Bisher war dies nicht der Fall. Die Verbote von Artikeln und die Anordnung
von Gegendarstellungen konnten fast überfallartig ergehen.
Konkret ging es um zwei Fälle aus Köln und Hamburg. Das Reportagenetzwerk
correktiv hatte 2017 unter dem Titel „[1][die Ferrostaal-Tonbänder]“ über
Aufsichtsratssitzungen des Unternehmens Ferrostaal berichtet. Dort
versuchte der Eigentümer, ein Staatsfonds aus Abu Dhabi, eine frühere
Korruptionsaffäre des Unternehmens aufzuarbeiten. Im zweiten Fall musste
der Spiegel auf Geheiß des Oberlandesgerichts Hamburg eine Gegendarstellung
abdrucken. Das Magazin hatte die Frage aufgeworfen, ob ein Fernsehmoderator
mit seiner Jacht auf Malta ein Steuersparmodell betreibt.

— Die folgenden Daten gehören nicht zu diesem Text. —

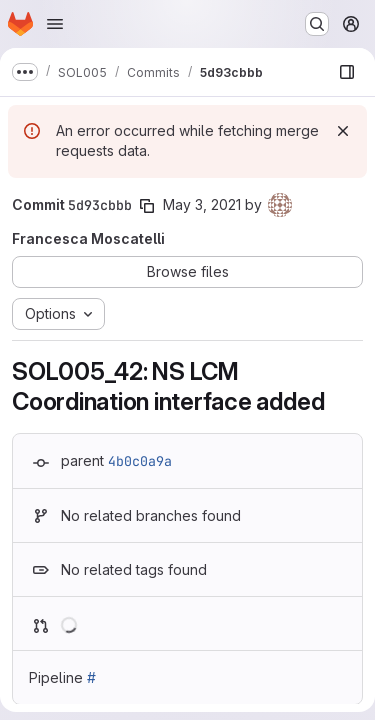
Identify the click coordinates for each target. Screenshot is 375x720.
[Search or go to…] (317, 24)
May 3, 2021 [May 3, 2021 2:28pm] (202, 204)
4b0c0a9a (140, 461)
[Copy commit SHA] (147, 206)
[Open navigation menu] (55, 24)
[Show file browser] (347, 72)
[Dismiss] (343, 131)
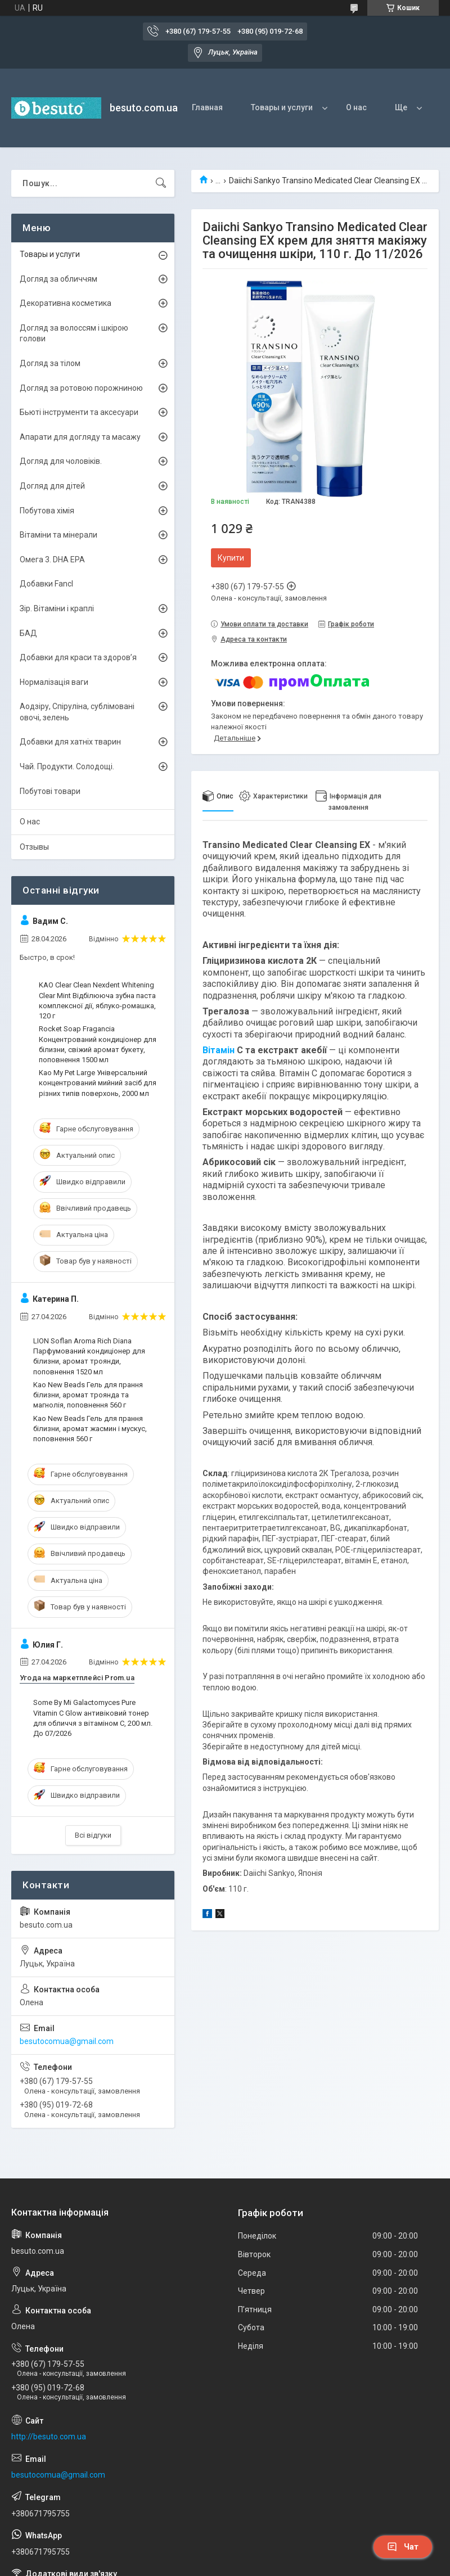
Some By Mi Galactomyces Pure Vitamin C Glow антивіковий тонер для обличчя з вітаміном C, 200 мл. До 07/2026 (92, 1718)
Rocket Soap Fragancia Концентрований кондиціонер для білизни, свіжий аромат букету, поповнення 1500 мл (97, 1044)
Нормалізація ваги (54, 682)
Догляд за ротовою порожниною (81, 388)
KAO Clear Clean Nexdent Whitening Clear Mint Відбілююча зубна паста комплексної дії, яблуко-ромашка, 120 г (97, 1000)
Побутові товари (50, 791)
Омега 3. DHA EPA (52, 559)
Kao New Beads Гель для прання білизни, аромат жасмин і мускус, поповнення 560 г (90, 1428)
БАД (28, 633)
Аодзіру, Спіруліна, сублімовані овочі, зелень (77, 712)
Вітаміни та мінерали (58, 534)
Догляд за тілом (50, 363)
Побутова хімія (47, 510)
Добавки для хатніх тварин (70, 741)
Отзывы (34, 846)
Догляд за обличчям (58, 278)
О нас (356, 107)
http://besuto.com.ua (48, 2436)
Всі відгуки (93, 1835)
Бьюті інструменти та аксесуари (79, 412)
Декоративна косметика (65, 303)
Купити (231, 557)
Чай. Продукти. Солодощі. (67, 766)
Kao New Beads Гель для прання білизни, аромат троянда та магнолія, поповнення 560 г (88, 1395)
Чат (402, 2547)
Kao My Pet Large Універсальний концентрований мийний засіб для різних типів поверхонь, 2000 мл (97, 1082)
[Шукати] (160, 183)
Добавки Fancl (46, 583)
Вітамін (218, 1050)
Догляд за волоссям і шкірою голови (74, 333)
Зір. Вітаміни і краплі (57, 608)
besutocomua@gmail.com (67, 2041)
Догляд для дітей (52, 485)
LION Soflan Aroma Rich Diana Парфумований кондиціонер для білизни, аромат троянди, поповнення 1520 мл (89, 1356)
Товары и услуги (282, 107)
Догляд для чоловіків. (61, 461)
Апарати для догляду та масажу (80, 436)
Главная (207, 107)
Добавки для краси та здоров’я (78, 657)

In beiden Fällen waren die Journalisten vor Erlass der gerichtlichen
Beschlüsse nicht angehört worden. Derartiges ist durchaus üblich, weil
Presseveröffentlichungen, die angeblich Persönlichkeitsrechte verletzen,
als besonders eilbedürftig gelten.
Damit macht das Bundesverfassungsgericht nun aber Schluss. Auch in
eilbedürftigen Pressesachen müsse „Waffengleichheit“ bestehen. Zwar könne
das zuständige Landgericht aus Zeitgründen auf eine mündliche Verhandlung
verzichten. Es gebe aber „kein schutzwürdiges Interesse“, den Journalisten
nicht mitzuteilen, dass ein Antrag gegen sie vorliegt.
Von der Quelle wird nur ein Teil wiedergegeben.